═════ Extrait fourni
La future loi sur l’État et la laïcité provoque un débat politique qui rendrait inconciliables les différents points de vue sur le sujet. L’appui au projet de loi 21 (PL-21) se fait-il toujours pour les bonnes raisons ? Et les critiques envers le projet sont-elles toujours fondées ? Pour certains, il s’agit d’une suite logique de l’histoire du Québec. L’État québécois se donnerait une loi qui lui octroiera une couleur politique distincte en Amérique du Nord tout en permettant d’affirmer sa modernité. Pour d’autres, il s’agirait d’une menace reliée aux désirs d’hégémonie d’une majorité discriminant les minorités religieuses et reproduisant, par le fait même, les schèmes d’une société réactionnaire.
══════════
═════ Données fournies
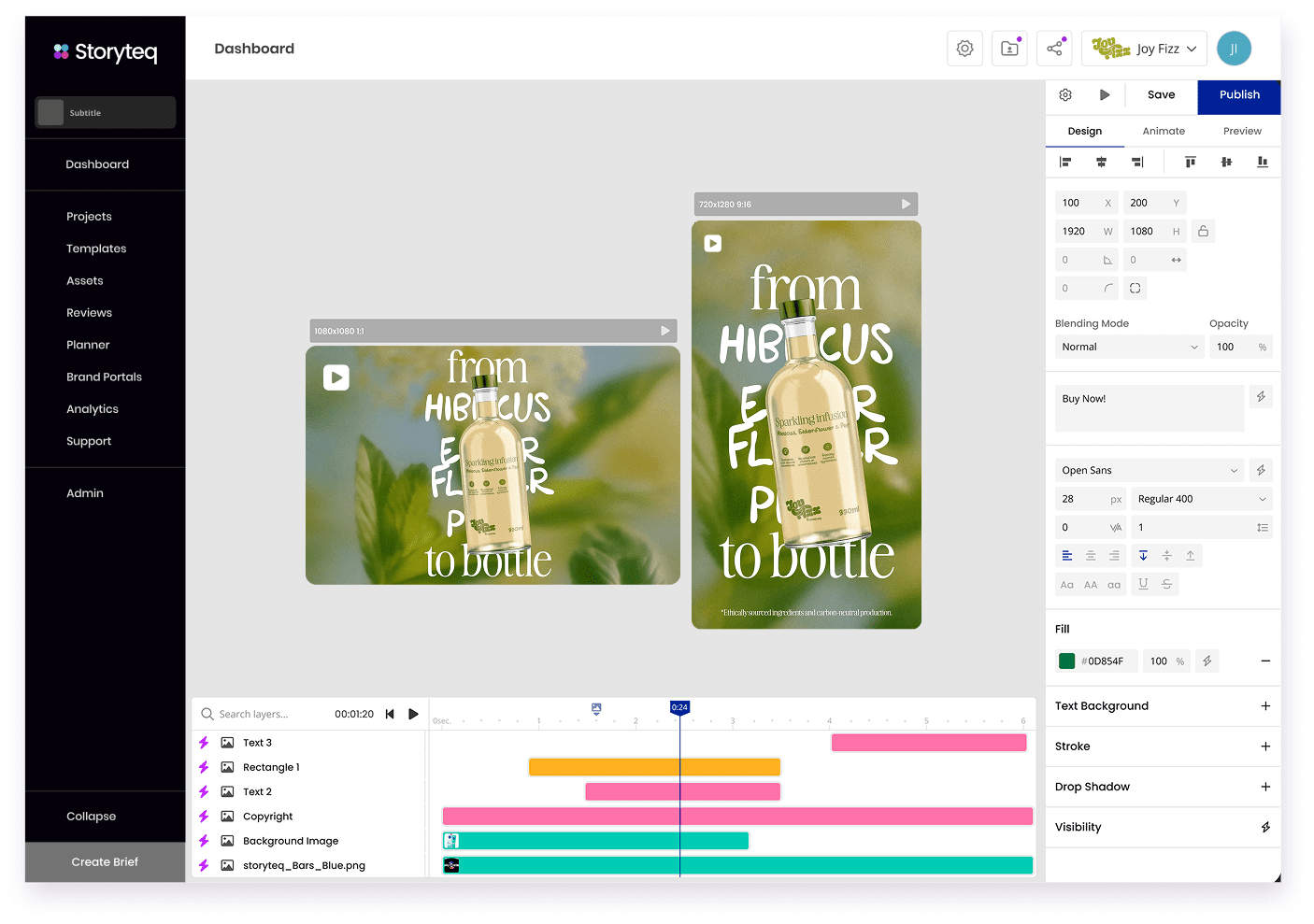Expand the Drop Shadow section
Viewport: 1314px width, 924px height.
coord(1264,787)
══════════
Problème posé »
Relevez toutes les formes verbales conjuguées au conditionnel présent dans l’extrait fourni.

Solution rédigée »
- rendrait
- se donnerait
- s’agirait